◆ TEXTO:
Após um grave acidente sofri
um exílio, fiquei ausente de mim.
Fisicamente estava
completamente imobilizada, principalmente nos primeiros dias, só mexia os
olhos. Emocionalmente nem sei, não tinha noção do estrago feito ainda. Não dormia
e sentia dores o tempo todo. Quando, após uma semana, comecei a dormir sonhei
que andava, não acreditava nisso, até acontecer comigo, depois fui pesquisar.
Em entrevista, a deputada Mara Gabrilli relatou essa experiência e também
outras pessoas que sofreram o mesmo tipo de trauma.
Uma forte sensação de não pertencer
a mim se instaurou desde os primeiros dias.
Minha mente esqueceu quem eu era.
Minha vida parecia como um quebra
cabeça desmontado, com peças espalhadas, algumas faltantes. Precisava me
remontar, peça por peça. De que forma e por onde começar?
O acidente havia chacoalhado todas
as informações. Conhecimentos, palavras, lembranças, pessoas e tudo o mais que
fazia parte da minha vida, parecia como um filme, estavam ali, entretanto o meu
cérebro não fazia as conexões necessárias para dar sentido às informações.

◆ AMOSTRA DOS DADOS:
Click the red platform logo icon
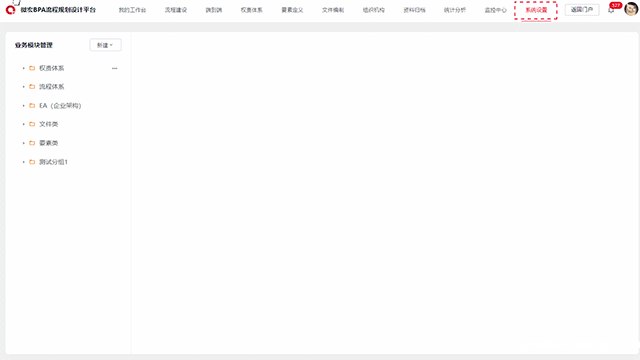coord(10,10)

◆ OBJETIVO DA TAREFA:
Por favor, reproduza sem alterações o trecho do texto de "Após um grave" a "tipo de trauma.".

◆ RESULTADO DO EXERCÍCIO:
Após um grave acidente sofri
um exílio, fiquei ausente de mim.
Fisicamente estava
completamente imobilizada, principalmente nos primeiros dias, só mexia os
olhos. Emocionalmente nem sei, não tinha noção do estrago feito ainda. Não dormia
e sentia dores o tempo todo. Quando, após uma semana, comecei a dormir sonhei
que andava, não acreditava nisso, até acontecer comigo, depois fui pesquisar.
Em entrevista, a deputada Mara Gabrilli relatou essa experiência e também
outras pessoas que sofreram o mesmo tipo de trauma.